Cinara piceicola overwinters as eggs which are laid singly on spruce needles in October and November. They are yellow when first laid, soon turning a mealy grey colour as shown in the image below. Up to three eggs may be laid on one needle.

The eggs hatch in spring, and the nymphs form colonies on the bark of woody shoots between needle-bases as can be seen in the first picture below.

The two characteristic green lines on the dorsum are somewhat brighter on nymphs (see first picture above) than on the adult which facilitates identification of colonies in the field.

The picture below is what appears to be a Cinara piceicola fundatrix.


Cinara piceicola is nearly always attended by ants and was decribed by Binazzi & Scheurer (2009)  as being compulsorily dependent on ants. The picture below shows them being attended by southern wood ants (Formica rufa).

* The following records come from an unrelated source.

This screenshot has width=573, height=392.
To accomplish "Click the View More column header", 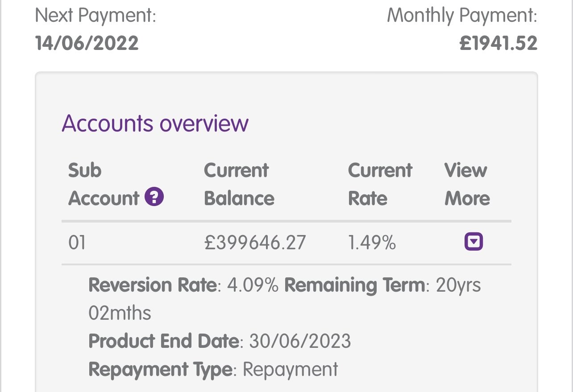I will coord(467,184).
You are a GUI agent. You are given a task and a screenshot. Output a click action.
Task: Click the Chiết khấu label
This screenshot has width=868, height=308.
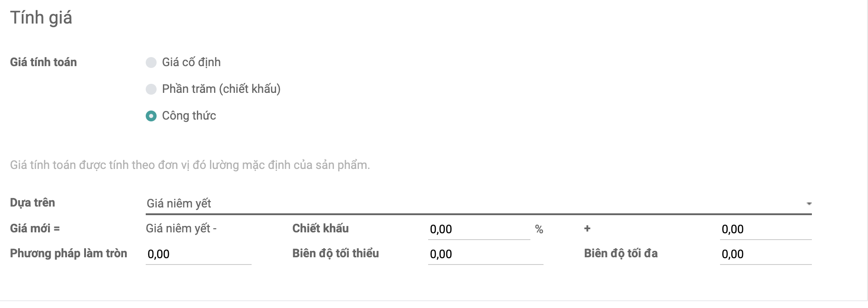tap(320, 228)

Johansson & Gibb (2012)  compared the quality and quantity of honeydew harvested by ants among clear-cuts, middle-aged and mature spruce-dominated stands in boreal forests in Sweden. Clear cuts had 5-10 retention trees per hectare. Aphid populations were dominated by Cinara piceicola. Clear cutting was shown to contribute to a reduction in size and abundance of wood ant workers and mounds. The presence of ants is known to reduce predation, but not apparently parasitism. Indeed Völkl & Novak (1997)  showed that the aphid parasitoid Pauesia pini laid more eggs in ant-attended hosts than in those unattended.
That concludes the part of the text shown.